■ **Assigned task**
Repeat each line of the data exactly as written.

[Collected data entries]
════════════════════

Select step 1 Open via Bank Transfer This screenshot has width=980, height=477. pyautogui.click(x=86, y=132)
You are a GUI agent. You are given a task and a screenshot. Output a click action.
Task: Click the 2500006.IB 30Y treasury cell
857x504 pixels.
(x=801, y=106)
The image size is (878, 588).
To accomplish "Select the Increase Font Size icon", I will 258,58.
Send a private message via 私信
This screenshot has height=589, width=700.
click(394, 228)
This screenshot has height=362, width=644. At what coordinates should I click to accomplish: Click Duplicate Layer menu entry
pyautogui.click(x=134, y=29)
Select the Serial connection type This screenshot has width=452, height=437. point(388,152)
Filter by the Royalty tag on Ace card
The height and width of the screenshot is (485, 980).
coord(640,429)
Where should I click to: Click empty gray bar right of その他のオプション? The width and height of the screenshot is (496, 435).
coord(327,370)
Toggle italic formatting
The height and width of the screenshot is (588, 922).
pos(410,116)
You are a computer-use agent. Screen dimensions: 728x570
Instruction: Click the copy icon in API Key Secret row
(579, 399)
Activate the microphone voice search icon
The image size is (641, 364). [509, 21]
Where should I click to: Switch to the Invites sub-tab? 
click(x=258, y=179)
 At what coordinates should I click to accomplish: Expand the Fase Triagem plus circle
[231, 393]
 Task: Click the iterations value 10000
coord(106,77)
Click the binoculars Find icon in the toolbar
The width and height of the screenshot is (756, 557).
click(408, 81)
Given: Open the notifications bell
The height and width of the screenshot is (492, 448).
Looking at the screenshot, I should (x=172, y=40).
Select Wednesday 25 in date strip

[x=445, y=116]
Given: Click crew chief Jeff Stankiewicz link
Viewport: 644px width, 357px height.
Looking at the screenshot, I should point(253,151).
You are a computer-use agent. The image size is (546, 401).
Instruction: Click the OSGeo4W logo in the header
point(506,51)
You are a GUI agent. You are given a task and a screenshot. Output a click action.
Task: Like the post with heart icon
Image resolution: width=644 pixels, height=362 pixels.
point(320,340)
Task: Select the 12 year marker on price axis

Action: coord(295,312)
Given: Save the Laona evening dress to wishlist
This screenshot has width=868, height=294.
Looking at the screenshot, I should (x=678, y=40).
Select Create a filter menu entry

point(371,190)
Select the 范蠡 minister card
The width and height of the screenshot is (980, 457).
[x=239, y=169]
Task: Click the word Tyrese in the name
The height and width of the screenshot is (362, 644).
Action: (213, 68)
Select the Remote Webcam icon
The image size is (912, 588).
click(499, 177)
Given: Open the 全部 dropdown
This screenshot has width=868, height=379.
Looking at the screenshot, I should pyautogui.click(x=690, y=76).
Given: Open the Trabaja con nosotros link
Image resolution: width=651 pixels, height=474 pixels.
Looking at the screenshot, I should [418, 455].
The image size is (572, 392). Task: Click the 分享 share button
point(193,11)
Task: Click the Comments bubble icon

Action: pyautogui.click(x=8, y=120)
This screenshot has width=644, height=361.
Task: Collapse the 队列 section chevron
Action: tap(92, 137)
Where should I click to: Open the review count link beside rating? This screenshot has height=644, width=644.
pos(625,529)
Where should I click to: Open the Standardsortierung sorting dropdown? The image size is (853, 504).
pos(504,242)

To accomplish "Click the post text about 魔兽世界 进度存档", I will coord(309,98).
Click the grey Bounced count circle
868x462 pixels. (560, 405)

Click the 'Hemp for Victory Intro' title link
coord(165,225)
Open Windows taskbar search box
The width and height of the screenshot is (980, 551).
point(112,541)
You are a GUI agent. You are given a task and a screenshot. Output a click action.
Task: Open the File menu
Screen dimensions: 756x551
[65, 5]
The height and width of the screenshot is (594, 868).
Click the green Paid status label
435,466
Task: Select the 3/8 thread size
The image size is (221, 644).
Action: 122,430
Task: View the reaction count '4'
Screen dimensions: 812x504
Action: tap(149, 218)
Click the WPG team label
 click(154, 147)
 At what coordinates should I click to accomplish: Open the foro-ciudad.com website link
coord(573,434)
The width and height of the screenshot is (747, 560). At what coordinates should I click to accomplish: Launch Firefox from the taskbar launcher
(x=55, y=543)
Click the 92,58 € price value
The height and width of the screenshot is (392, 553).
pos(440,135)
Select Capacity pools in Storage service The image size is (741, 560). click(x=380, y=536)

════════════════════

■ **Solution to this problem**
Select step 1 Open via Bank Transfer This screenshot has width=980, height=477. pyautogui.click(x=86, y=132)
You are a GUI agent. You are given a task and a screenshot. Output a click action.
Task: Click the 2500006.IB 30Y treasury cell
857x504 pixels.
(x=801, y=106)
The image size is (878, 588).
To accomplish "Select the Increase Font Size icon", I will 258,58.
Send a private message via 私信
This screenshot has height=589, width=700.
click(394, 228)
This screenshot has height=362, width=644. At what coordinates should I click to accomplish: Click Duplicate Layer menu entry
pyautogui.click(x=134, y=29)
Select the Serial connection type This screenshot has width=452, height=437. point(388,152)
Filter by the Royalty tag on Ace card
The height and width of the screenshot is (485, 980).
coord(640,429)
Where should I click to: Click empty gray bar right of その他のオプション? The width and height of the screenshot is (496, 435).
coord(327,370)
Toggle italic formatting
The height and width of the screenshot is (588, 922).
pos(410,116)
You are a computer-use agent. Screen dimensions: 728x570
Instruction: Click the copy icon in API Key Secret row
(579, 399)
Activate the microphone voice search icon
The image size is (641, 364). [509, 21]
Where should I click to: Switch to the Invites sub-tab? 
click(x=258, y=179)
 At what coordinates should I click to accomplish: Expand the Fase Triagem plus circle
[231, 393]
 Task: Click the iterations value 10000
coord(106,77)
Click the binoculars Find icon in the toolbar
The width and height of the screenshot is (756, 557).
click(408, 81)
Given: Open the notifications bell
The height and width of the screenshot is (492, 448).
Looking at the screenshot, I should (x=172, y=40).
Select Wednesday 25 in date strip

[x=445, y=116]
Given: Click crew chief Jeff Stankiewicz link
Viewport: 644px width, 357px height.
Looking at the screenshot, I should point(253,151).
You are a computer-use agent. The image size is (546, 401).
Instruction: Click the OSGeo4W logo in the header
point(506,51)
You are a GUI agent. You are given a task and a screenshot. Output a click action.
Task: Like the post with heart icon
Image resolution: width=644 pixels, height=362 pixels.
point(320,340)
Task: Select the 12 year marker on price axis

Action: coord(295,312)
Given: Save the Laona evening dress to wishlist
This screenshot has width=868, height=294.
Looking at the screenshot, I should (x=678, y=40).
Select Create a filter menu entry

point(371,190)
Select the 范蠡 minister card
The width and height of the screenshot is (980, 457).
[x=239, y=169]
Task: Click the word Tyrese in the name
The height and width of the screenshot is (362, 644).
Action: (213, 68)
Select the Remote Webcam icon
The image size is (912, 588).
click(499, 177)
Given: Open the 全部 dropdown
This screenshot has width=868, height=379.
Looking at the screenshot, I should pyautogui.click(x=690, y=76).
Given: Open the Trabaja con nosotros link
Image resolution: width=651 pixels, height=474 pixels.
Looking at the screenshot, I should [418, 455].
The image size is (572, 392). Task: Click the 分享 share button
point(193,11)
Task: Click the Comments bubble icon

Action: pyautogui.click(x=8, y=120)
This screenshot has width=644, height=361.
Task: Collapse the 队列 section chevron
Action: tap(92, 137)
Where should I click to: Open the review count link beside rating? This screenshot has height=644, width=644.
pos(625,529)
Where should I click to: Open the Standardsortierung sorting dropdown? The image size is (853, 504).
pos(504,242)

To accomplish "Click the post text about 魔兽世界 进度存档", I will coord(309,98).
Click the grey Bounced count circle
868x462 pixels. (560, 405)

Click the 'Hemp for Victory Intro' title link
coord(165,225)
Open Windows taskbar search box
The width and height of the screenshot is (980, 551).
point(112,541)
You are a GUI agent. You are given a task and a screenshot. Output a click action.
Task: Open the File menu
Screen dimensions: 756x551
[65, 5]
The height and width of the screenshot is (594, 868).
Click the green Paid status label
435,466
Task: Select the 3/8 thread size
The image size is (221, 644).
Action: 122,430
Task: View the reaction count '4'
Screen dimensions: 812x504
Action: tap(149, 218)
Click the WPG team label
 click(154, 147)
 At what coordinates should I click to accomplish: Open the foro-ciudad.com website link
coord(573,434)
The width and height of the screenshot is (747, 560). At what coordinates should I click to accomplish: Launch Firefox from the taskbar launcher
(x=55, y=543)
Click the 92,58 € price value
The height and width of the screenshot is (392, 553).
pos(440,135)
Select Capacity pools in Storage service The image size is (741, 560). click(x=380, y=536)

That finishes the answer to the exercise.